MARGINALLY INTERESTING


MACHINE LEARNING, COMPUTER SCIENCE, JAZZ, AND ALL THAT

What is streamdrill's trick?

In the previous posts I talked about what streamdrill is good for and how it compares to other Big Data approaches to real-time event processing. Streamdrill solves the top-k problem which consists in aggregating activities in an event stream over different timescales and identifying the most active types of events in real-time.

So, how does streamdrill manage to deal with such large data volumes on a single node?

Streamdrills efficiency is based on two algorithmic choices:

  • It uses exponential decay for aggregation.
  • It bounds its resource usage by selectively discarding inactive entries.

Let’s take these two things one at a time.

Exponential Decay vs. Exact Time Window

Usually, when you do trending, you aggregate over some fixed time window. The easiest way to do this is to keep counting and reset the counters at a fixed point in time. For example, you could compile daily stats by taking the values at midnight and resetting the counters.

The problem with that approach is that you have to wait for the current interval to end before you have some numbers, which is hardly real-time. You could take the current value of the counter nevertheless and then try to extrapolate in some way, which is also hard if the rate at which events come in varies a lot.

Another approach is to do a “rolling window”, for example, having the counts between now and the the same time yesterday. The problem with that approach is that you need to keep all the data somewhere so that you can subtract an event when it falls out of the window. If you want to aggregate over longer time intervals, say a month, this gets hard, as you have to potentially store millions of events somewhere.

Another approach is to use some form of decay. The idea here is that the “value” of an event decays continually over time until it is eventually zero. That way, you again get an aggregate over some amount of time, although it’s not exactly the same thing as a fixed time window. In the end, it doesn’t really matter if you understand what it is exactly you’re measuring.

The good thing is that decaying counters can often be implemented in a way which does not require us to keep all of the information, but only a few numbers per entry.

Streamdrill does exactly this, using exponential decay. This means that after a specified amount of time, the value of an event has continually reduced to one half, and then again to a quarter, and so on. We chose exponential decay because it has the nice property that a counter always decays to half its original value after a given amount of time, irrespective of the initial value of the counter. That is not the case, for example, for linear decay, where a counter starting at 1000 would take twice as long as one starting at 500.

Keeping resource usage bounded

As I said above, streamdrill throws data away. More specifically, it removes the most inactive entries to make room for new ones. The main purpose of this technique is to ensure that the resource usages of streamdrill are bounded which is important to keep streamdrill’s performance constant.

This is also something we’ve found people having a hard time to digest. After all, isn’t the whole purpose of Big Data to never throw away data?

First of all, note that there really is no way around throwing data away if you want to have a system which runs in a stable manner.

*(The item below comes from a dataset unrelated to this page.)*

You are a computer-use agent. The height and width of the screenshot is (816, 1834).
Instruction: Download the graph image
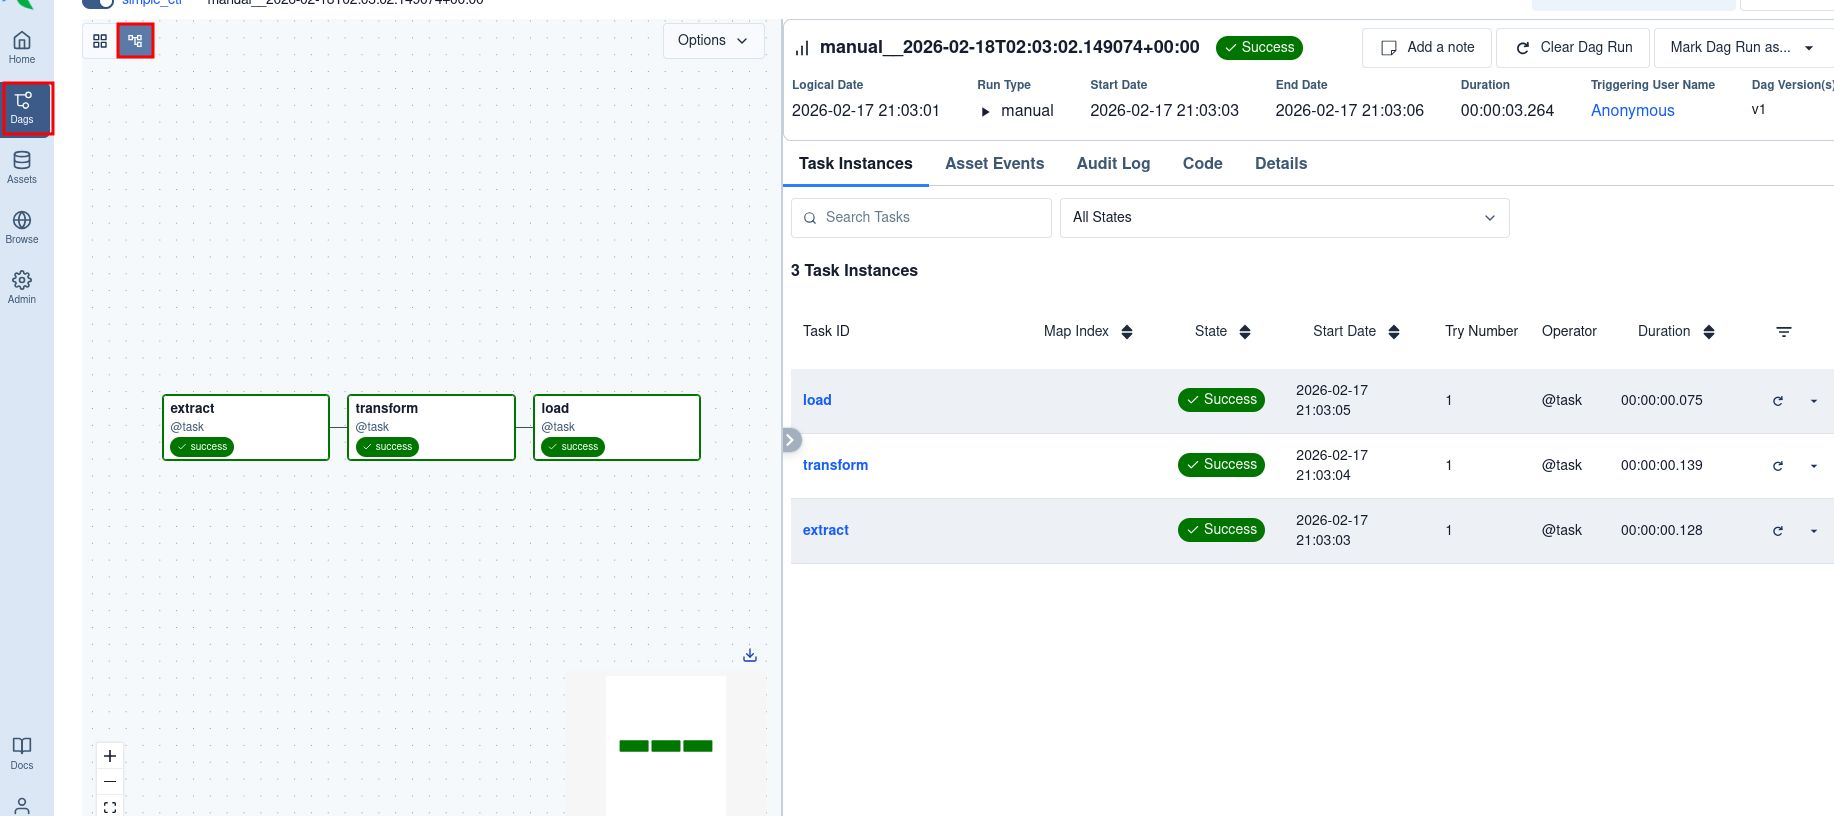750,655
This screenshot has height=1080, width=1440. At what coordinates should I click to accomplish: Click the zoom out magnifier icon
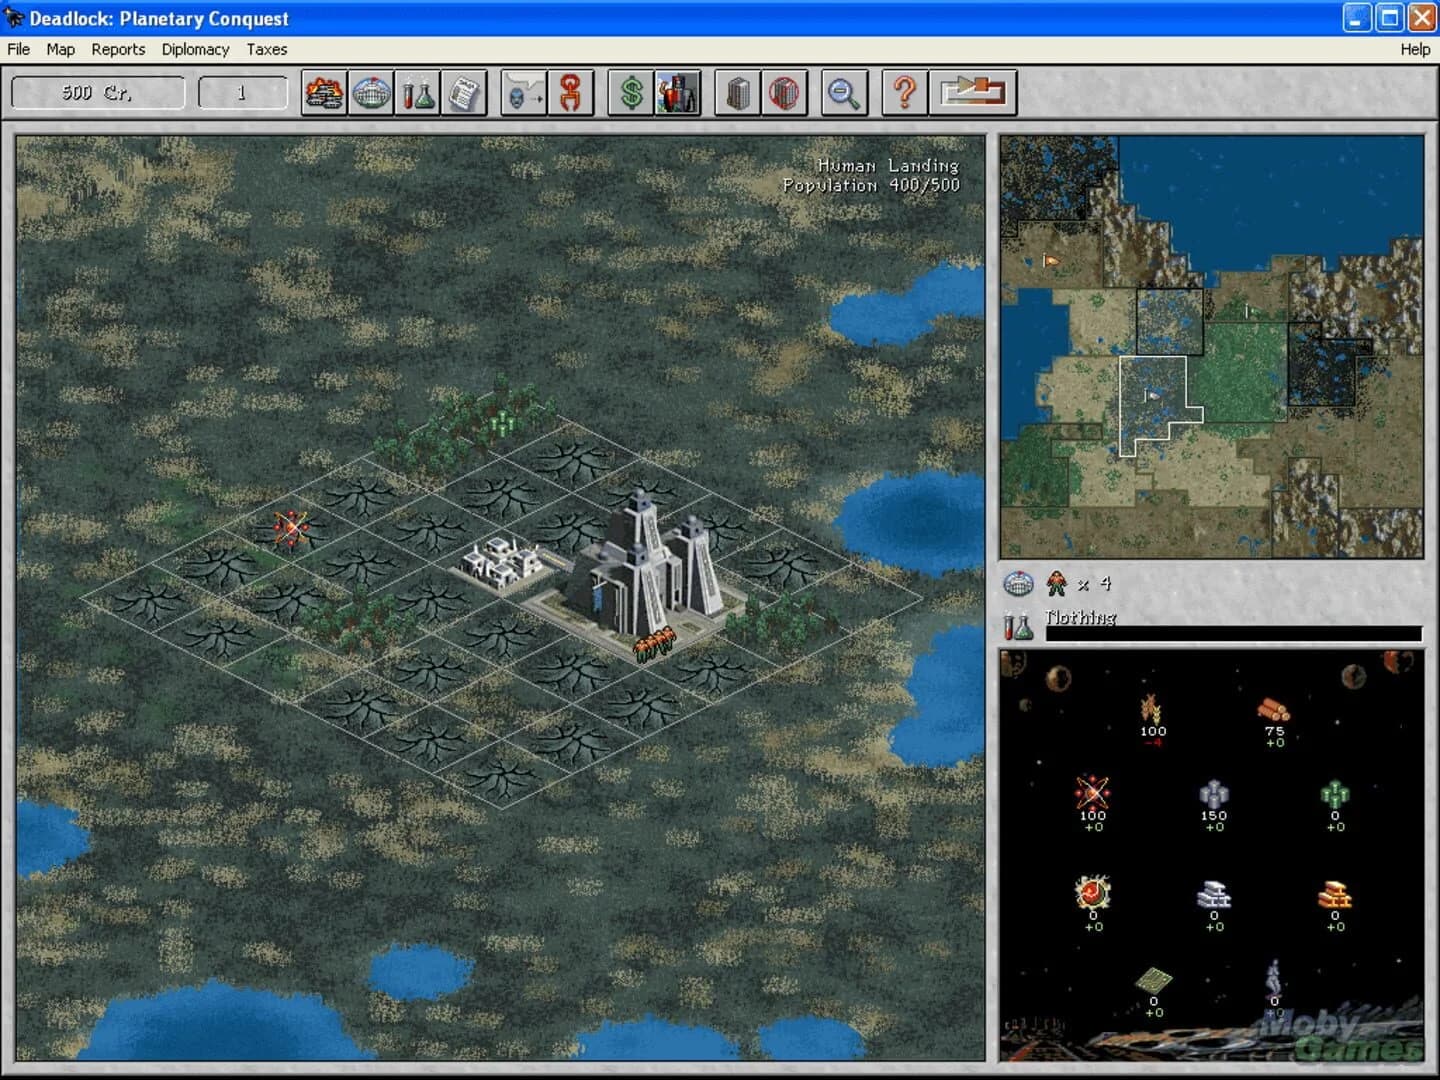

Otherwise, data will just accumulate and your system is bound to become slower, unless you are able to grow it. But that costs money and adds a layer of complexity to your system you should not underestimate.

Throwing data for inactive entries away also has the nice effect that you focus on the data which is much more likely to make the top-k entries.

Second of all, as I’ve also discussed in another post, for many applications, in particular if you’re really interested in finding the most active elements, it’s completely ok if you get only approximate results. The counters you get will be approximate, but the overall ranking of the elements will be correct with high probability.

In fact, approximative algorithms are nothing to be afraid of. Approximation algorithms have been around for a long time. For many hard optimization problems, approximative algorithms are the only way we know how to tackle those problems. Such algorithms trade exactness for resource usage, but come with performance guarantees, meaning that if you can afford the computation time or memory usage, you can get the approximation error as small as you wish. The same is true for streamdrill. If you have enough memory to keep all the events, you will get the correct answers.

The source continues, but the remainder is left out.